Wednesday, September 05, 2007
A STUDY conducted in South Africa has revealed that journalists have been grossly exaggerating the number of people migrating from Zimbabwe to the neighbouring country. According to a South African Press Association report yesterday, findings of the research by the Forced Migration Studies Programme and Musina Legal Aid were released on Tuesday at Johannesburg’s Witswatersrand University.
"Recent statements by officials and media reports exaggerated the numbers of Zimbabweans moving across into South Africa or already in the country," reads an excerpt from the report.
The study said journalists were often hard-pressed to supply figures, but that even the South African government "did not possess a reliable estimate" of how many foreigners were in that country — including Zimbabweans.
"Although perhaps best encapsulated in the common reference to the provocative image of a Zimbabwean ‘Human Tsunami’, these claims also involved numeric speculation," the report continued.
Fabricated news reports have been used by sections of the South African media hostile to Harare and the opposition Press in Zimbabwe to stir the South African government into joining the British-led regime change agenda.
Mr Darshan Vigneswaran, who presented the results of the study, repeated the fact that the concept of Zimbabweans crossing the border to work in South Africa was not new.
Even before Zimbabwe’s independence in 1980, hundreds of blacks from the then Southern Rhodesia went to work in South Africa’s gold mines, referred to as ‘Wenela’.
However, Mr Vigneswaran acknowledged that there had been "increased movement’’ in the past few years.
"Recently this situation has been transformed into a sense of a crisis," he said.
The researcher attributed this to conflicts with farmers and the intervention of South Africa’s opposition Democratic Alliance in this debate.
"I think mostly because of the pressure upon many media reporters to attach a number to the quite dynamic phenomena that they witness, we see almost any number given credence in a number of different (media) reports," he said.
South Africa’s neo-apartheid opposition has been at the forefront of a demonisation campaign against Zimbabwe.

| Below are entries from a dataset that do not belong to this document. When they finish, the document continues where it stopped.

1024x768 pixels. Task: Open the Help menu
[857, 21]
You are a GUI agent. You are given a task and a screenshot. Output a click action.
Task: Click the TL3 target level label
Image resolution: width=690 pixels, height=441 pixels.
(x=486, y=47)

The white-dominated opposition was angered by Zimbabwe’s decision to embark on a fast-track land redistribution programme that corrected a racially skewed land ownership pattern.
The latest report also says there were concerns that the media did not cite sources of figures of people migrating to South Africa. Neither do journalists cross-check the authenticity of such figures.
While the report gave no indication of what the figures were, it said authorities had been "ramping up their response to informal movement" along South Africa’s border with Zimbabwe. This included increased police and army patrols since December 2006.
The report’s findings also indicated that there was little evidence to suggest that the informal crossing had led to an increase in crime in the border areas. Neo-apartheid propagandists in South Africa have often attributed that country’s high crime rate to what they claim is an influx of illegal Zimbabwean immigrants.